The phone's ringing as I open the door. Vincent.
'I've been thinking about your Passion and Energy levels,' he drawls. 'I'm worried that they've slipped below par. It all started when you came back from Saigon.'
'Which isn't surprising considering I was pregnant and my husband had just turned gay.' I screw up the oil bill envelope and throw it at the recycling pile by the door.
'Absolutely; completely understandable. But Lily's what...? Ten? Eleven?'
'Exactly, twelve. So it's 12 years now. I think you've allowed her to dissipate your Passion and Energy. And I couldn't help but notice the other night that you're looking a little bit... more voluptuous than I remember.'
i.e. 'fatter'. Is he going to turn this around? Because he is skating on perilously thin ice. I walk over to the bathroom and stand on tiptoe, but I can't see below my waist. This is half the problem. The lower half.

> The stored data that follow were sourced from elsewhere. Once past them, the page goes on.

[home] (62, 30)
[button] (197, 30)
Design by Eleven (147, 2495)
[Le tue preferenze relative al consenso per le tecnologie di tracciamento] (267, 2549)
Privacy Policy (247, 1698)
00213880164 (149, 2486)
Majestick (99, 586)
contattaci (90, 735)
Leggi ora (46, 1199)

'And,' he continues with some trepidation, 'I couldn't help but notice that you ordered chips with your steak tartare, and, unlike the rest of us who left what we couldn't eat, you took them into the cinema in a doggie bag...'
'Yes?' I am containing myself admirably.
'I think the Daily Haiku Challenge sounds great fun and a very worthy idea...'
'It's extremely challenging and brain-sharpening,' I retort. 'Have you tried writing a haiku a day?'
'No, no,' he backtracks, 'absolutely, it's a great idea, and I'm sure it does sharpen the brain, and you definitely shouldn't give it up. But, Eliza, the missing link is Exercise. What exercise do you do these days?'
'Well, of course, when I moved to the country I went on two-hour walks up the downs every morning, but I can't do that now, can I, because of Dusty. She can't walk for more than two minutes.'
'Yes, that is difficult,' he says, pausing for a suitable length of time to denote sympathy. 'But I do urge you to get into a routine before it's too late.'
'What do you mean, 'too late'?'
'Well, to put it bluntly, before you put on more weight and lose more muscle tone. And atrophy. The reason I still have my Passion and Energy is I go for a run every morning and swim every evening and play tennis at the weekend. The Haiku Challenge is fine, but a fit mind is nothing without a fit body, and if you tone up your body, you'll automatically tone up your mind, I guarantee you. You'll notice the difference within two weeks if you take up swimming and running or cycling or even brisk walking for half-an-hour every day.'
Hmmm. It's all very well for Mr Goody-Two-Shoes Personal-Trainer-Manquee, who glosses over the fact that he regularly nods off at dinner mid-conversation. At least I do my nodding off in private. The problem with living in the country is you have to go everywhere by car. No racing to the bus stop or the tube. No swimming pool within a five-mile radius.
Right! I shall show Mr GTSPTM Vincentface. I'm going to set myself a new challenge. The Daily Exercise Challenge. Starting n... Actually it's spitting with rain and it's practically dark. Starting tomorrow morning!